**Work item:** Produce word for word the lines of the data below running from the one that has "xp (57, 1721)" to the one that has "Home (46, 100)", inclusive, and no others.

**Records provided:**
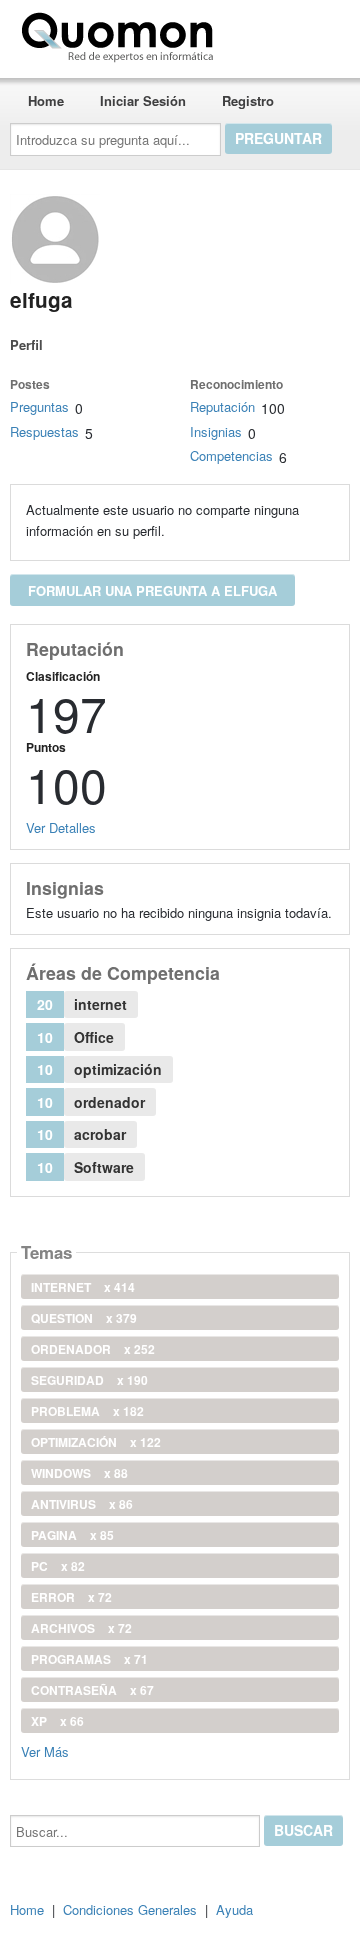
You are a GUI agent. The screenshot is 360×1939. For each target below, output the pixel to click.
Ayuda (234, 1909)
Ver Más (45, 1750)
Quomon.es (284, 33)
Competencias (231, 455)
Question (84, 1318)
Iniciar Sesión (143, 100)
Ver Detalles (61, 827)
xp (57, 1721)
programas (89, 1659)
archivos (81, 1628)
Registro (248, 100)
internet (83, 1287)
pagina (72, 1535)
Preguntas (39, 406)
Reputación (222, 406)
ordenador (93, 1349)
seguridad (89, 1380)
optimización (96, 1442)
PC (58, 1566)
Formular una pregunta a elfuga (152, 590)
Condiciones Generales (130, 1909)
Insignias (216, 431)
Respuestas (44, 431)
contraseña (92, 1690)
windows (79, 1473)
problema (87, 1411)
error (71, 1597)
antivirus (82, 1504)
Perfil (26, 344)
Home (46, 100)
* * *
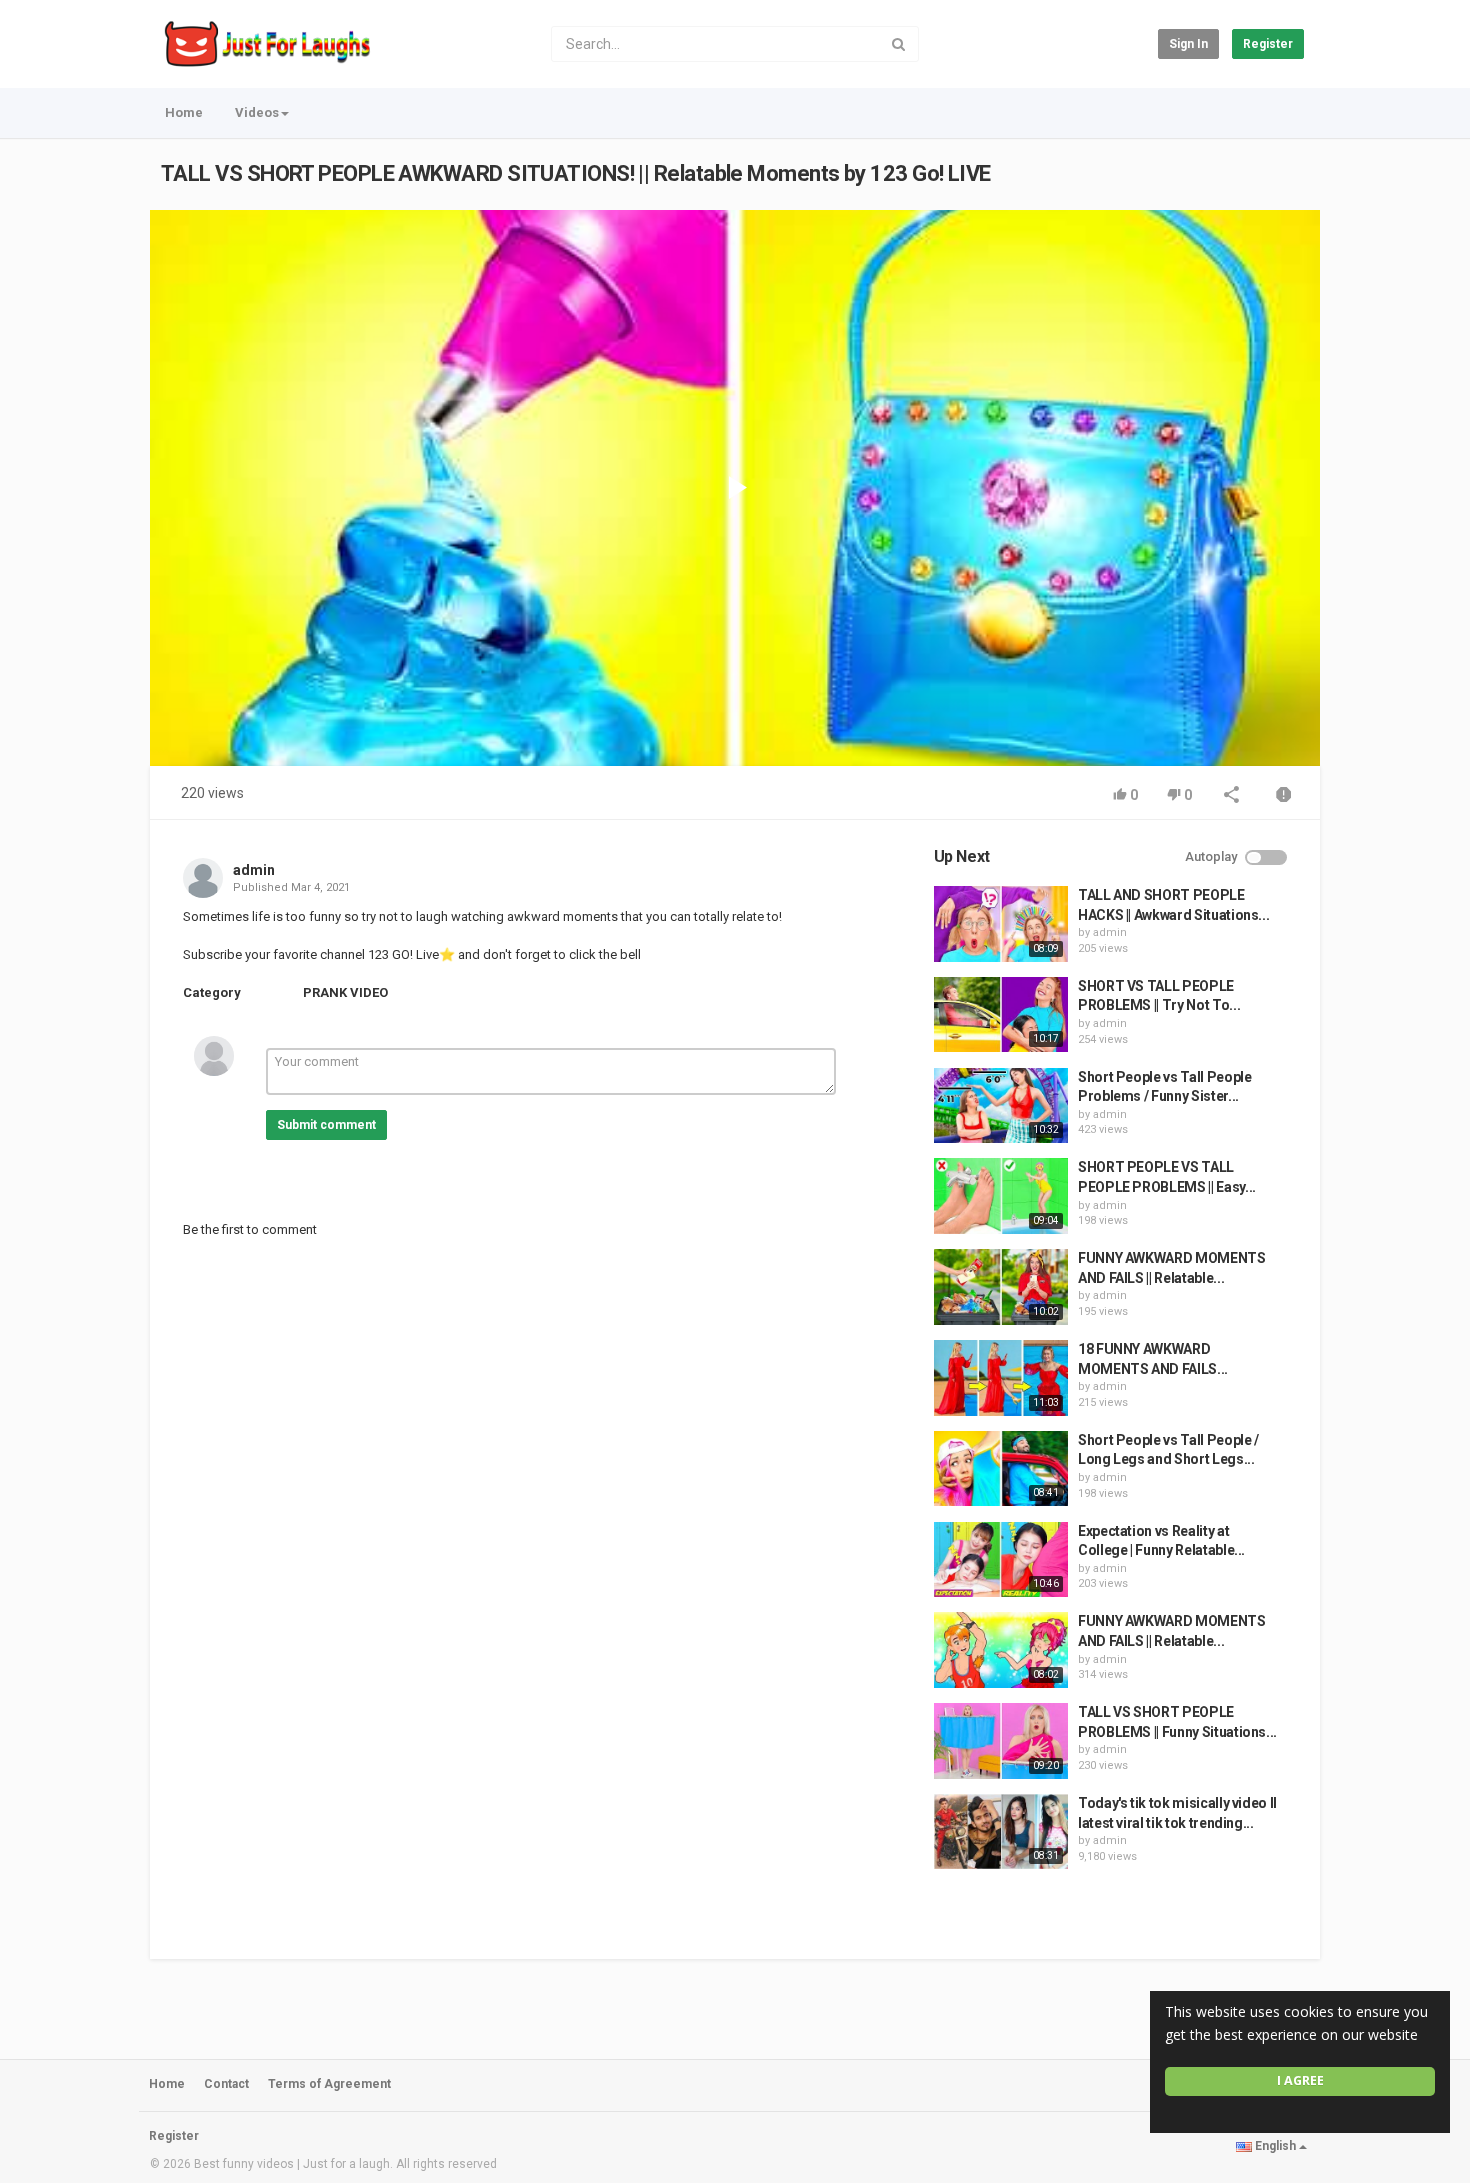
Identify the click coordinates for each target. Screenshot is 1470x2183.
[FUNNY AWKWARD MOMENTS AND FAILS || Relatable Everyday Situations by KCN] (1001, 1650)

**Task solution:**
xp (57, 1721)
programas (89, 1659)
archivos (81, 1628)
Registro (248, 100)
internet (83, 1287)
pagina (72, 1535)
Preguntas (39, 406)
Reputación (222, 406)
ordenador (93, 1349)
seguridad (89, 1380)
optimización (96, 1442)
PC (58, 1566)
Formular una pregunta a elfuga (152, 590)
Condiciones Generales (130, 1909)
Insignias (216, 431)
Respuestas (44, 431)
contraseña (92, 1690)
windows (79, 1473)
problema (87, 1411)
error (71, 1597)
antivirus (82, 1504)
Perfil (26, 344)
Home (46, 100)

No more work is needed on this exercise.